| Your tasks |
[A] Rewrite everything in the customer experience text from "When executed well, these" down to "through AI and IA.", putting "Company leaders" in place of "Business executives".
[B] In the customer experience text, what is named as the main barrier for a company trying to build customer relations?

═══ Passage to read ═══

For example, a marketing team will exploit customer insights in a different way than a customer service team, which sees another point of view or a different view of the same customer. To become a customer-centric organization, we must acknowledge these differences and help various roles infuse these customer insights in their daily operations.


6. Set fundamental rules to create engaged communities


To succeed in customer engagement management and for communities to be created, and nurtured, some ground rules must be set.

  • Categorize and organize the diverse range of contacts for individual customers

  • Actively nurture communities they belong to

  • Engage with various stakeholders, external and internal, continuously

  • Understand that all stakeholders are intimately related and influence their own and each other’s relationship

When executed well, these communities will help build relationships that help achieve excellence in CX.


7. Harnessing data for better customer experience


Disparate technology platforms are the main barrier for a company trying to build customer relations and achieve excellence in customer experience. This challenge can be overcome by working through the complexity of various channels where interactions occur, via digitally enabled consumer touchpoints. Business executives must find a sustainable competitive advantage by embracing technology and facilitating employees and diverse teams to receive data that provides a holistic view of the customer, thus nurturing high revenue customer relations. Structured data is a key to re-imagining business growth through AI and IA.


“For emerging technologies, AI and IA to re-imagine business processes, products, and CX, they must achieve deep penetration and implementation at scale. A fresh approach is required, and startups like Paytm and Stripe have showcased that amazing success stories can be crafted if these are deployed well.”

Anshul Srivastav, CTO, Proton Insurance


8. Define the key pillars of the CX maturity model data

  • Governance – Ensure your company data is sufficiently protected and that policies and procedures are in place for data privacy and security.

  • Strategy – the Customer Experience strategy must be clearly defined, including goals and objectives together with the definition of your CX vision and statement.

  • Culture – all these mechanisms need to be implanted through a strong culture. The internal stakeholder should know your expectations, what needs to be delivered, and how the maturity model moves from top to bottom.

═══ Dataset records ═══

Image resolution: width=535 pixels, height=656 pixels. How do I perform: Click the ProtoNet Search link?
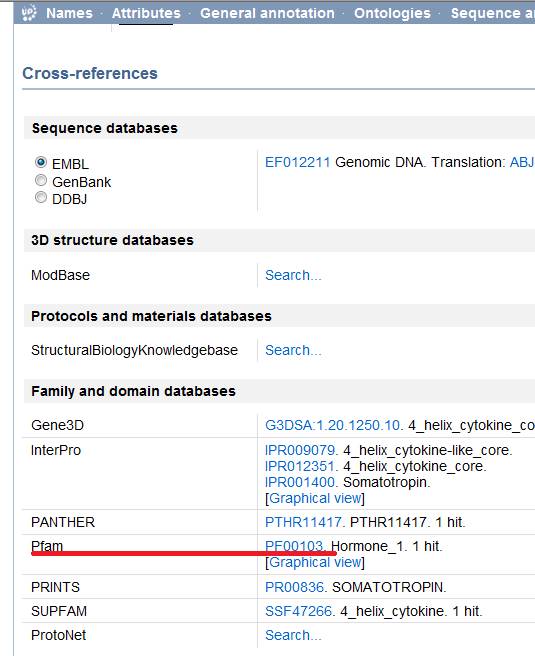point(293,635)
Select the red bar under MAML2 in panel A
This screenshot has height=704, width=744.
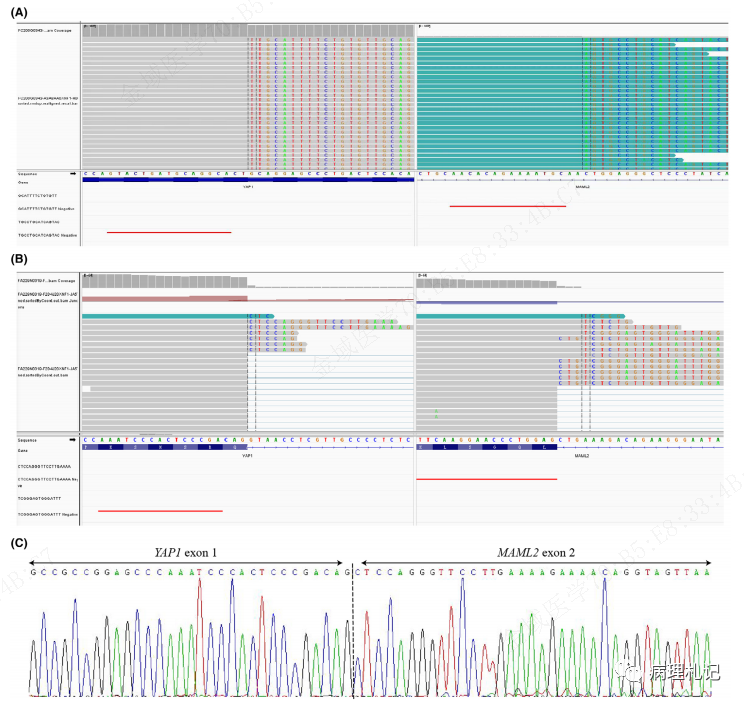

═══
═══ Dataset records ═══

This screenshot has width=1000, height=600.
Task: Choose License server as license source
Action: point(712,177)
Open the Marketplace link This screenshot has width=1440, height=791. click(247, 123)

═══

| Problem solutions |
[A]
When executed well, these communities will help build relationships that help achieve excellence in CX.


7. Harnessing data for better customer experience


Disparate technology platforms are the main barrier for a company trying to build customer relations and achieve excellence in customer experience. This challenge can be overcome by working through the complexity of various channels where interactions occur, via digitally enabled consumer touchpoints. Company leaders must find a sustainable competitive advantage by embracing technology and facilitating employees and diverse teams to receive data that provides a holistic view of the customer, thus nurturing high revenue customer relations. Structured data is a key to re-imagining business growth through AI and IA.

[B] Disparate technology platforms.